Thursday, October 19, 2006

Finally catching up.

Oh where to begin? Let's back up to...last week I guess. I went on an extreme emotional rollercoaster in the timespace of about two days. On Wednesday, I was on my lunch break and sitting by myself when I realized that it was my Grampa's birthday. Or, at least it would've been, but he's been dead for over a year. That bummed me out. Then, after work I went to aerobic kick boxing with Nicole and Eryn and then swimming with them, Lana and Jen Fry. My endorphins were so through the roof. Other than the screaming pain in my quads and abs from being out of shape, I was in a great mood. We all, except Jen, slept over at Eryn's. It was real good times. I got up real early to get to work and had a pretty normal day. All was going well until Tiff called Diny at work. I was holding/just finished feeding baby Jordan and didn't tune in to the convo until Diny said, "Oh no, she did?" I looked up and she said, "Shantelle died this morning. Needless to say, I got up and held on to Diny for support as I cried, still holding Jordan, who was laughing at my tears. After talking with Diny for a bit, I went on a 15 min break. I went to the Door to talk to my mom and see if she knew. I walked around the corner and saw Jennifer walking away. I told mom to call her, cause I could hardly talk, and she turned around and we walked to each other and cried together. Apparently, Chester had come to the Door around 2:30, by now it was about 3:15 or so, and told people about Shantelle. My mom didn't want me to know, because she knew it would finish my day. I cried for a bit, then had to go back to work. I think I just pushed it aside, it hadn't really sunk in yet. I went home, had supper, looked at her blog, and went to Jr Youth. That was hard. I was so out of it and really didn't want to deal with loud bratty kids. (And yet I work in a daycare). So that was my weird week/couple days. I was really sad, really REALLY happy, and then really really sad again.
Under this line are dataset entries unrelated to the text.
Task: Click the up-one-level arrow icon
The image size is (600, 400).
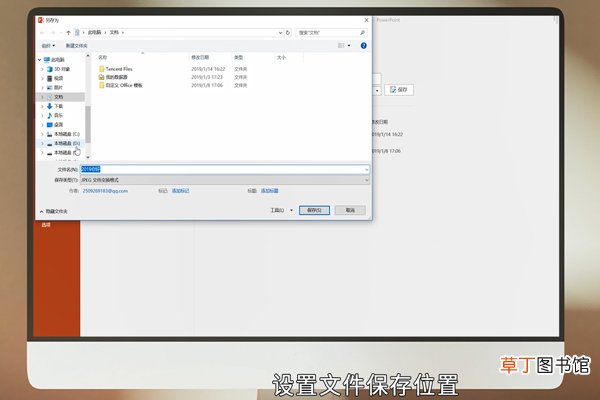Action: pos(68,33)
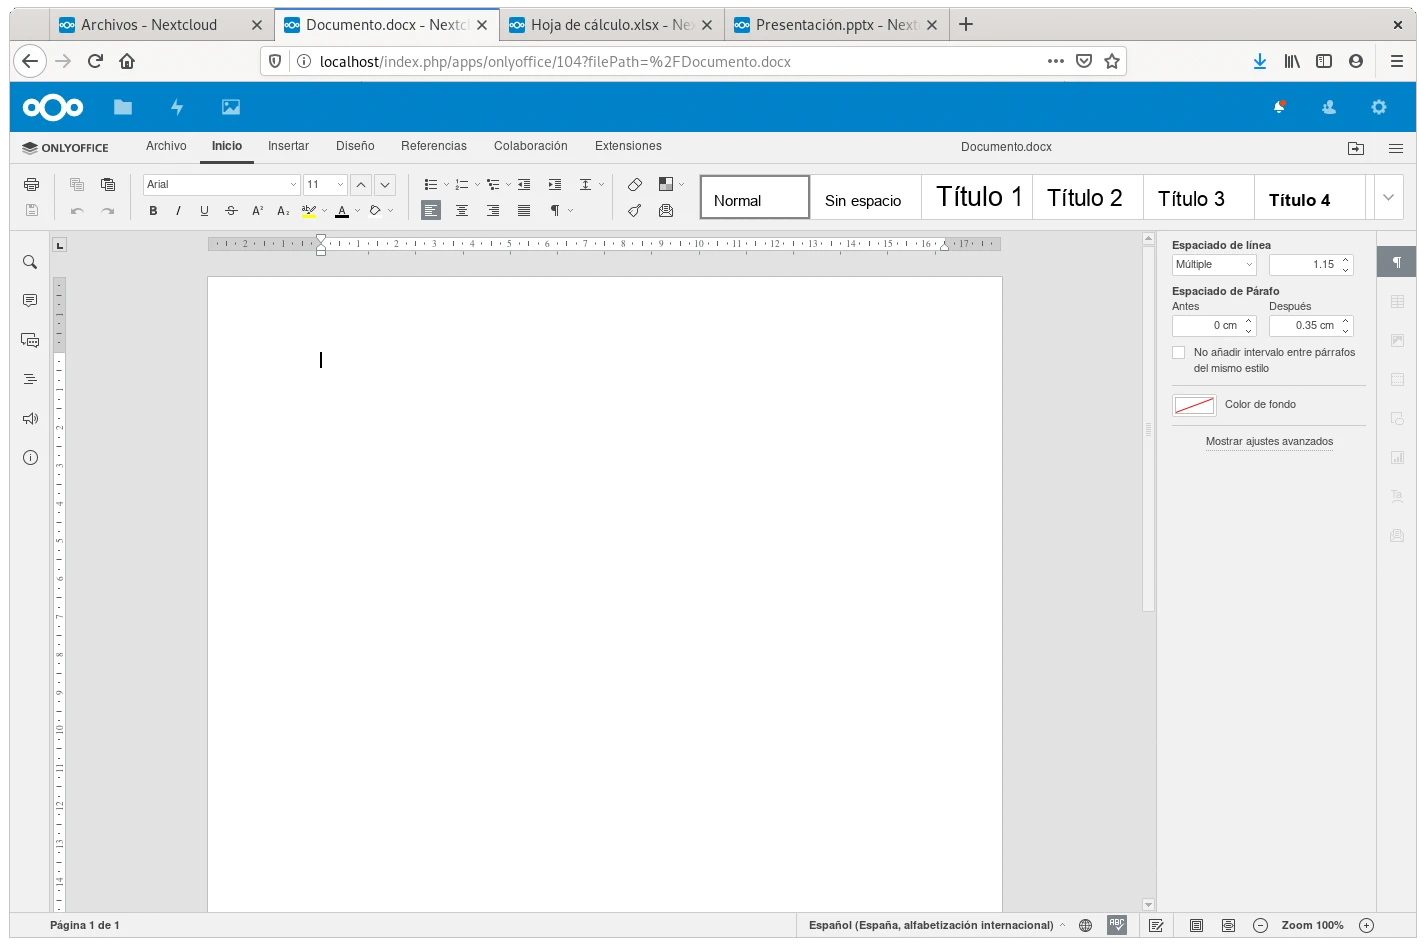Click the print icon in the toolbar
This screenshot has height=947, width=1426.
(x=31, y=184)
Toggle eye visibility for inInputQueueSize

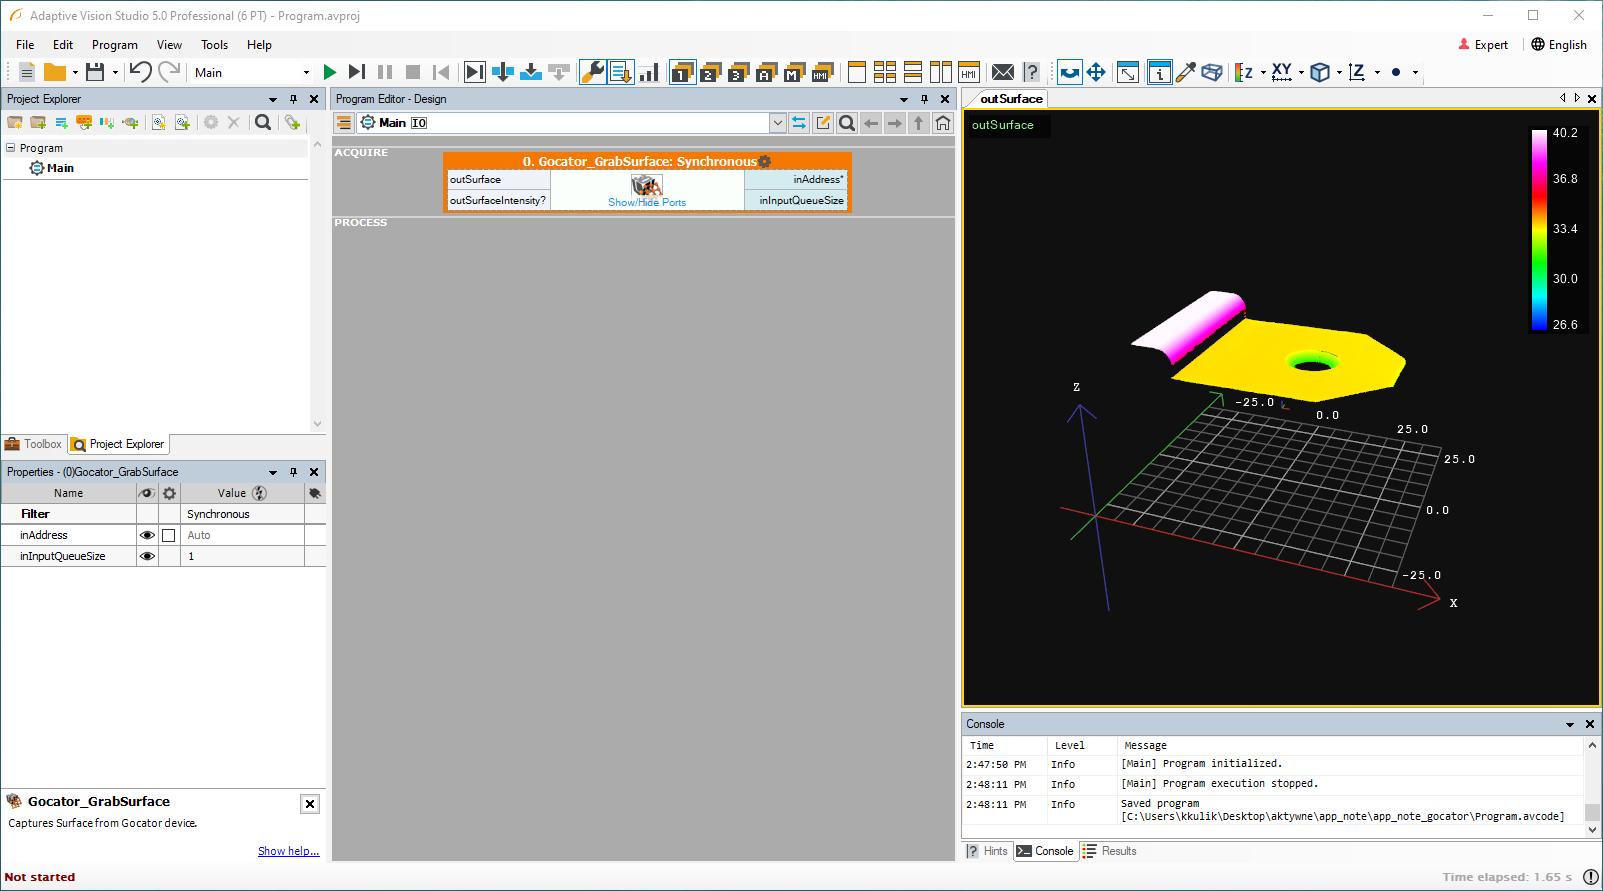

That was Thursday, I had to figure out a way to get to S'toon for Shantelle's Funeral on Monday. Jenn & Dwayne said I could go with them. So I did. It was a really nice funeral. I didn't plan on crying, I put make-up on to ensure this, but it didn't work out. I bawled. There were moments when I wanted to hold Darren's hand (I was sitting next to him), but I got through it alone.

I'm sure there was more I wanted to write about, but in the process and procrastination/busy life, I've forgotten it. Oh yeah, yesterday I fainted at the hospital after getting TB testing. I didn't faint because of the needle, but because I had waited too long between meals. Plus my cold/flu added to it all I'm sure. When I got back to work I was playing with the kids and had two on my lap in a chair. One got down, and wanted to get up again. She really stunk, and she had just pooped. What I didn't realize right away was that I was her target. And she hit her mark. I got pooped on. Sick! I felt really gross for the rest of my shift. But then I went to youth group and watched Ernest Saves Christmas (funny times) and found a letter from Dione in my box. I would've cried, but had to go back up. Meh, its ok. I still felt the emotions. Thanks Dione, it meant a lot and I really needed to hear those words at that moment. Anyways, I need to do laundry and sleep. And check other internet stuff. Like my Myspace...haha I got suckered in to it. Check it out! www.myspace.com/froanna so original eh?

PS One of my favorite parts of the S'toon trip was on Sunday night when we were all in bed at the hotel and said good night. We (Jenn, Dwayne and I) all said, "Goodnight _____ I love you". And for once I knew that we all really meant it. I know we don't say I love you a lot in my family, but it is nice to hear it once in awhile. So family: I love you! and Good night.

1 comment:

Child of the King said...

Hey jo, Your welcome and it's good to hear that even though things are hard at times that you are still going on.